Token-Level Density-Based Uncertainty Quantification Methods for Eliciting Truthfulness of Large Language Models

TL;DR

This work tackles the challenge of eliciting truthful outputs from large language models by introducing a token-level density-based uncertainty quantification approach. It adapts Mahalanobis distance to per-token embeddings across multiple decoder layers, aggregates layer-wise scores via PCA, and trains a lightweight linear regressor that can incorporate sequence probability, with an optional hybrid score. Across eleven datasets and two task types, the method outperforms existing UQ approaches in both selective generation and claim-level fact-checking, while maintaining computational efficiency and demonstrating notable out-of-domain generalization. The proposed framework offers a practical, scalable pathway to improve reliability of LLM-generated content in real-world applications.

Abstract

Uncertainty quantification (UQ) is a prominent approach for eliciting truthful answers from large language models (LLMs). To date, information-based and consistency-based UQ have been the dominant UQ methods for text generation via LLMs. Density-based methods, despite being very effective for UQ in text classification with encoder-based models, have not been very successful with generative LLMs. In this work, we adapt Mahalanobis Distance (MD) - a well-established UQ technique in classification tasks - for text generation and introduce a new supervised UQ method. Our method extracts token embeddings from multiple layers of LLMs, computes MD scores for each token, and uses linear regression trained on these features to provide robust uncertainty scores. Through extensive experiments on eleven datasets, we demonstrate that our approach substantially improves over existing UQ methods, providing accurate and computationally efficient uncertainty scores for both sequence-level selective generation and claim-level fact-checking tasks. Our method also exhibits strong generalization to out-of-domain data, making it suitable for a wide range of LLM-based applications.

Paper Structure

This paper contains 37 sections, 6 equations, 5 figures, 9 tables.

Figures (5)

  • Figure 1: An illustration of the proposed method. After each decoder layer, the embeddings of each generated token are extracted. Subsequently, we compute the Mahalanobis distance for each token and layer and then average over all tokens in the generated sequence. Finally, we train a linear regression on the PCA decomposition of the calculated features with the addition of sequence probability to predict the uncertainty of the generation.
  • Figure 2: Performance of embeddings from various layers in density-based scores. PRR$\uparrow$ for density-based methods computed using embeddings from various layers of Llama 8b v3.1 (upper row) and Gemma 9b v2 (lower row) models. Raw ATMD/ATRMD denotes a corresponding method without selecting embeddings using the correctness criterion.

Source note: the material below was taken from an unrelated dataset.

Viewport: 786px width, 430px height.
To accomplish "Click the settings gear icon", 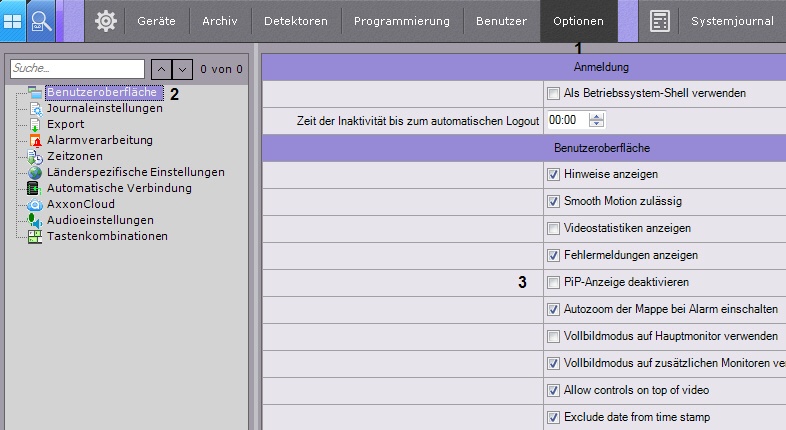I will [106, 20].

Higher values indicate better results.
  • Figure 3: Dependency of PRR$\uparrow$ of the SATRMD+MSP and HUQ-SATRMD methods on the correctness threshold for the embedding selection for the centroid and covariance matrix for MD for the Llama 8b v3.1 model. Higher values indicate better results.
  • Figure 4: Dependency of PRR$\uparrow$ of the SATRMD+MSP and HUQ-SATRMD methods on the number of the PCA components for the features of linear regression for the Llama 8b v3.1 model. Higher values indicate better results.
  • Figure 5: Dependency of PRR$\uparrow$ of the supervised methods on the size of the training dataset for the Llama 8b v3.1 model. Higher values indicate better results.